Collected data
+---+

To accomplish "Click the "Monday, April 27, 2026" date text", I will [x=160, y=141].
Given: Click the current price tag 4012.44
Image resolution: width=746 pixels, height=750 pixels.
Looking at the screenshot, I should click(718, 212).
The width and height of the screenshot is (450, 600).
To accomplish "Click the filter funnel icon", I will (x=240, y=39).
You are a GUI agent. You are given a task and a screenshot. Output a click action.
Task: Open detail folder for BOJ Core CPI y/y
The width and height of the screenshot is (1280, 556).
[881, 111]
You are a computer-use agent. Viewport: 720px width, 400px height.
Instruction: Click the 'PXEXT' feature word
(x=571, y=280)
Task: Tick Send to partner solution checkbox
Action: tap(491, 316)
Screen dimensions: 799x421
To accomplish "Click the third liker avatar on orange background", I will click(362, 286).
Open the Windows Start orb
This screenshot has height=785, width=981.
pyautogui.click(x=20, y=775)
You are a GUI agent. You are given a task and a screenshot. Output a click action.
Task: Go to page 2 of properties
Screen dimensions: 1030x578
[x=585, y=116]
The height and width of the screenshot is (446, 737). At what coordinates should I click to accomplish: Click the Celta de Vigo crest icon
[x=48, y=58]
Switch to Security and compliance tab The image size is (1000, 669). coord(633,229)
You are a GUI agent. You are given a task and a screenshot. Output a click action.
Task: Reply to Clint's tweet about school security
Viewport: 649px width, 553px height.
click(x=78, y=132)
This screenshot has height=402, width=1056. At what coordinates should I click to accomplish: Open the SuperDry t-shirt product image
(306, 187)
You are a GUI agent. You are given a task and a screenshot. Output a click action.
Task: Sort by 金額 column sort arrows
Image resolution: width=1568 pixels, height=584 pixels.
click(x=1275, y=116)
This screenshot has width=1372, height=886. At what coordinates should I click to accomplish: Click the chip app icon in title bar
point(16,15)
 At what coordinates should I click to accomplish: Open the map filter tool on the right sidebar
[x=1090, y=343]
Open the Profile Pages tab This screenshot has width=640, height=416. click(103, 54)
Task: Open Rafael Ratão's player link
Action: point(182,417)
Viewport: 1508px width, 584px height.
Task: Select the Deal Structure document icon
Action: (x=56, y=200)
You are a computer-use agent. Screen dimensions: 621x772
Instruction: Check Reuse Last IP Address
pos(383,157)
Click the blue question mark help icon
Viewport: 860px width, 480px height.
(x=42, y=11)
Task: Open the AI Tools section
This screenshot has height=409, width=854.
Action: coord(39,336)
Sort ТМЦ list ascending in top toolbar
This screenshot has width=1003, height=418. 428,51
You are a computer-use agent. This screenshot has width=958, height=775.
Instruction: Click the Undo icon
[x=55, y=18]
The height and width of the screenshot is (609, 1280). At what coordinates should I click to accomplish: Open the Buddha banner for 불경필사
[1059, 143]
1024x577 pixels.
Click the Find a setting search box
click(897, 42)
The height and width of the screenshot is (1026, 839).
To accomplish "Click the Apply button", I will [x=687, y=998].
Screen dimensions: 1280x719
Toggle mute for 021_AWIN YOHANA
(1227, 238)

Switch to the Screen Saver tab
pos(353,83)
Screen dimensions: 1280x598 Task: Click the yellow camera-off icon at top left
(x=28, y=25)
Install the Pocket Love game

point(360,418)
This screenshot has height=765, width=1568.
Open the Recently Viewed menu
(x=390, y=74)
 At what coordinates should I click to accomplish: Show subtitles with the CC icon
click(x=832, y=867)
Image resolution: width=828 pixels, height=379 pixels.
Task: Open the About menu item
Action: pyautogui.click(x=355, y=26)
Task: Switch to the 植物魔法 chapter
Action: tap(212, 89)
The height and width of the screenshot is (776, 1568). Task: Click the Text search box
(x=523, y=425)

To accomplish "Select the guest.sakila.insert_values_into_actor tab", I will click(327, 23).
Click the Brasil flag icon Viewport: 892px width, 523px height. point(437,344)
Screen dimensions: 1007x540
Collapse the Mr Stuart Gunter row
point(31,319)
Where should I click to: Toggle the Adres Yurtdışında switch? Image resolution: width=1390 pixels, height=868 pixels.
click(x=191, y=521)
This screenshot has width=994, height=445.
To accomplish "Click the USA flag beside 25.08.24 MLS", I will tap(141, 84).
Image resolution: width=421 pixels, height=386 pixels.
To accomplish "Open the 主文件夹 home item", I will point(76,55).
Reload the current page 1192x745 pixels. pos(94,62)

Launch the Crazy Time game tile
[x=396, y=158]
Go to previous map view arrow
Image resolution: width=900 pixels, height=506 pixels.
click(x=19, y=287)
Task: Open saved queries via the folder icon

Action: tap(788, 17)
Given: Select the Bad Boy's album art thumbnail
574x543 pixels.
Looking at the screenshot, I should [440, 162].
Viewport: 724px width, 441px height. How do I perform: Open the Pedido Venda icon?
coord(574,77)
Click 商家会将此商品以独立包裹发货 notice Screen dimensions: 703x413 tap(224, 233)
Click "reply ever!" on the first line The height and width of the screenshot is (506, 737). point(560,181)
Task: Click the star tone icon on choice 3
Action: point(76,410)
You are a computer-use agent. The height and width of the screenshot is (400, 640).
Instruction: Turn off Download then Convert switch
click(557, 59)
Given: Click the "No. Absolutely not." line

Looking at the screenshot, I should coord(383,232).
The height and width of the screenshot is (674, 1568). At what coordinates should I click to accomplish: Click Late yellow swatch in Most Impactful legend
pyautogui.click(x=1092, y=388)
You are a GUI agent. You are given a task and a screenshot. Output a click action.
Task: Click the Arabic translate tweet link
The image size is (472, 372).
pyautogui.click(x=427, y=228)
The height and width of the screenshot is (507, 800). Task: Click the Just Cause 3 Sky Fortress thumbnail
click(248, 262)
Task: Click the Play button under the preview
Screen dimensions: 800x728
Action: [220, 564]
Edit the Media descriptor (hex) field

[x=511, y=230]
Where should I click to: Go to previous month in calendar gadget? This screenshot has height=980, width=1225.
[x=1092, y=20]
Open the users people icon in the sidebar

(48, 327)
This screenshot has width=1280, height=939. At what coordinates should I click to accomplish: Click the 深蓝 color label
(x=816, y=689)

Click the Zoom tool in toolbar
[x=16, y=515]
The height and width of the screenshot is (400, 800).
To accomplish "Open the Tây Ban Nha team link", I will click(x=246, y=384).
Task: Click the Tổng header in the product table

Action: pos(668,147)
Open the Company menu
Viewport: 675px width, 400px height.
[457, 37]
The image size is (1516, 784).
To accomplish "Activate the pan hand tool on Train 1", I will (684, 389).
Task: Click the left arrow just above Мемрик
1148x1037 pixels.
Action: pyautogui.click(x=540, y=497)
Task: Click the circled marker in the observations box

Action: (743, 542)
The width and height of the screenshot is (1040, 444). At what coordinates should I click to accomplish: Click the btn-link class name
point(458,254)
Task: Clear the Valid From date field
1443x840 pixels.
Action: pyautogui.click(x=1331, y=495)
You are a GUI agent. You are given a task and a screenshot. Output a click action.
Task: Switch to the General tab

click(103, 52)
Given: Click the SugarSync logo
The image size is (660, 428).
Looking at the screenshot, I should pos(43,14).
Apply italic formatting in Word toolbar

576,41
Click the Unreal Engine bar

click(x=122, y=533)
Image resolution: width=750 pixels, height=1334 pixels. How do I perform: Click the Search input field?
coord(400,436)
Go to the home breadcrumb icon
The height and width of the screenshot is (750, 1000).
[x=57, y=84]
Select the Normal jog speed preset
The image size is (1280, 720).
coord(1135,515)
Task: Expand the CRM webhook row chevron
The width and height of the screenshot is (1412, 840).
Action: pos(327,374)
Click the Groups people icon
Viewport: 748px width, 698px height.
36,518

+---+

» **Instructions for the task**:
Only an exact copy of all the data will do as the answer.

» **Worked solution**:
To accomplish "Click the "Monday, April 27, 2026" date text", I will [x=160, y=141].
Given: Click the current price tag 4012.44
Image resolution: width=746 pixels, height=750 pixels.
Looking at the screenshot, I should click(718, 212).
The width and height of the screenshot is (450, 600).
To accomplish "Click the filter funnel icon", I will (x=240, y=39).
You are a GUI agent. You are given a task and a screenshot. Output a click action.
Task: Open detail folder for BOJ Core CPI y/y
The width and height of the screenshot is (1280, 556).
[881, 111]
You are a computer-use agent. Viewport: 720px width, 400px height.
Instruction: Click the 'PXEXT' feature word
(x=571, y=280)
Task: Tick Send to partner solution checkbox
Action: tap(491, 316)
Screen dimensions: 799x421
To accomplish "Click the third liker avatar on orange background", I will click(362, 286).
Open the Windows Start orb
This screenshot has height=785, width=981.
pyautogui.click(x=20, y=775)
You are a GUI agent. You are given a task and a screenshot. Output a click action.
Task: Go to page 2 of properties
Screen dimensions: 1030x578
[x=585, y=116]
The height and width of the screenshot is (446, 737). At what coordinates should I click to accomplish: Click the Celta de Vigo crest icon
[x=48, y=58]
Switch to Security and compliance tab The image size is (1000, 669). coord(633,229)
You are a GUI agent. You are given a task and a screenshot. Output a click action.
Task: Reply to Clint's tweet about school security
Viewport: 649px width, 553px height.
click(x=78, y=132)
This screenshot has height=402, width=1056. At what coordinates should I click to accomplish: Open the SuperDry t-shirt product image
(306, 187)
You are a GUI agent. You are given a task and a screenshot. Output a click action.
Task: Sort by 金額 column sort arrows
Image resolution: width=1568 pixels, height=584 pixels.
click(x=1275, y=116)
This screenshot has width=1372, height=886. At what coordinates should I click to accomplish: Click the chip app icon in title bar
point(16,15)
 At what coordinates should I click to accomplish: Open the map filter tool on the right sidebar
[x=1090, y=343]
Open the Profile Pages tab This screenshot has width=640, height=416. click(103, 54)
Task: Open Rafael Ratão's player link
Action: point(182,417)
Viewport: 1508px width, 584px height.
Task: Select the Deal Structure document icon
Action: (x=56, y=200)
You are a computer-use agent. Screen dimensions: 621x772
Instruction: Check Reuse Last IP Address
pos(383,157)
Click the blue question mark help icon
Viewport: 860px width, 480px height.
(x=42, y=11)
Task: Open the AI Tools section
This screenshot has height=409, width=854.
Action: coord(39,336)
Sort ТМЦ list ascending in top toolbar
This screenshot has width=1003, height=418. 428,51
You are a computer-use agent. This screenshot has width=958, height=775.
Instruction: Click the Undo icon
[x=55, y=18]
The height and width of the screenshot is (609, 1280). At what coordinates should I click to accomplish: Open the Buddha banner for 불경필사
[1059, 143]
1024x577 pixels.
Click the Find a setting search box
click(897, 42)
The height and width of the screenshot is (1026, 839).
To accomplish "Click the Apply button", I will [x=687, y=998].
Screen dimensions: 1280x719
Toggle mute for 021_AWIN YOHANA
(1227, 238)

Switch to the Screen Saver tab
pos(353,83)
Screen dimensions: 1280x598 Task: Click the yellow camera-off icon at top left
(x=28, y=25)
Install the Pocket Love game

point(360,418)
This screenshot has height=765, width=1568.
Open the Recently Viewed menu
(x=390, y=74)
 At what coordinates should I click to accomplish: Show subtitles with the CC icon
click(x=832, y=867)
Image resolution: width=828 pixels, height=379 pixels.
Task: Open the About menu item
Action: pyautogui.click(x=355, y=26)
Task: Switch to the 植物魔法 chapter
Action: tap(212, 89)
The height and width of the screenshot is (776, 1568). Task: Click the Text search box
(x=523, y=425)

To accomplish "Select the guest.sakila.insert_values_into_actor tab", I will click(327, 23).
Click the Brasil flag icon Viewport: 892px width, 523px height. point(437,344)
Screen dimensions: 1007x540
Collapse the Mr Stuart Gunter row
point(31,319)
Where should I click to: Toggle the Adres Yurtdışında switch? Image resolution: width=1390 pixels, height=868 pixels.
click(x=191, y=521)
This screenshot has width=994, height=445.
To accomplish "Click the USA flag beside 25.08.24 MLS", I will tap(141, 84).
Image resolution: width=421 pixels, height=386 pixels.
To accomplish "Open the 主文件夹 home item", I will point(76,55).
Reload the current page 1192x745 pixels. pos(94,62)

Launch the Crazy Time game tile
[x=396, y=158]
Go to previous map view arrow
Image resolution: width=900 pixels, height=506 pixels.
click(x=19, y=287)
Task: Open saved queries via the folder icon

Action: tap(788, 17)
Given: Select the Bad Boy's album art thumbnail
574x543 pixels.
Looking at the screenshot, I should [440, 162].
Viewport: 724px width, 441px height. How do I perform: Open the Pedido Venda icon?
coord(574,77)
Click 商家会将此商品以独立包裹发货 notice Screen dimensions: 703x413 tap(224, 233)
Click "reply ever!" on the first line The height and width of the screenshot is (506, 737). point(560,181)
Task: Click the star tone icon on choice 3
Action: point(76,410)
You are a computer-use agent. The height and width of the screenshot is (400, 640).
Instruction: Turn off Download then Convert switch
click(557, 59)
Given: Click the "No. Absolutely not." line

Looking at the screenshot, I should coord(383,232).
The height and width of the screenshot is (674, 1568). At what coordinates should I click to accomplish: Click Late yellow swatch in Most Impactful legend
pyautogui.click(x=1092, y=388)
You are a GUI agent. You are given a task and a screenshot. Output a click action.
Task: Click the Arabic translate tweet link
The image size is (472, 372).
pyautogui.click(x=427, y=228)
The height and width of the screenshot is (507, 800). Task: Click the Just Cause 3 Sky Fortress thumbnail
click(248, 262)
Task: Click the Play button under the preview
Screen dimensions: 800x728
Action: [220, 564]
Edit the Media descriptor (hex) field

[x=511, y=230]
Where should I click to: Go to previous month in calendar gadget? This screenshot has height=980, width=1225.
[x=1092, y=20]
Open the users people icon in the sidebar

(48, 327)
This screenshot has width=1280, height=939. At what coordinates should I click to accomplish: Click the 深蓝 color label
(x=816, y=689)

Click the Zoom tool in toolbar
[x=16, y=515]
The height and width of the screenshot is (400, 800).
To accomplish "Open the Tây Ban Nha team link", I will click(x=246, y=384).
Task: Click the Tổng header in the product table

Action: pos(668,147)
Open the Company menu
Viewport: 675px width, 400px height.
[457, 37]
The image size is (1516, 784).
To accomplish "Activate the pan hand tool on Train 1", I will (684, 389).
Task: Click the left arrow just above Мемрик
1148x1037 pixels.
Action: pyautogui.click(x=540, y=497)
Task: Click the circled marker in the observations box

Action: (743, 542)
The width and height of the screenshot is (1040, 444). At what coordinates should I click to accomplish: Click the btn-link class name
point(458,254)
Task: Clear the Valid From date field
1443x840 pixels.
Action: pyautogui.click(x=1331, y=495)
You are a GUI agent. You are given a task and a screenshot. Output a click action.
Task: Switch to the General tab

click(103, 52)
Given: Click the SugarSync logo
The image size is (660, 428).
Looking at the screenshot, I should pos(43,14).
Apply italic formatting in Word toolbar

576,41
Click the Unreal Engine bar

click(x=122, y=533)
Image resolution: width=750 pixels, height=1334 pixels. How do I perform: Click the Search input field?
coord(400,436)
Go to the home breadcrumb icon
The height and width of the screenshot is (750, 1000).
[x=57, y=84]
Select the Normal jog speed preset
The image size is (1280, 720).
coord(1135,515)
Task: Expand the CRM webhook row chevron
The width and height of the screenshot is (1412, 840).
Action: pos(327,374)
Click the Groups people icon
Viewport: 748px width, 698px height.
36,518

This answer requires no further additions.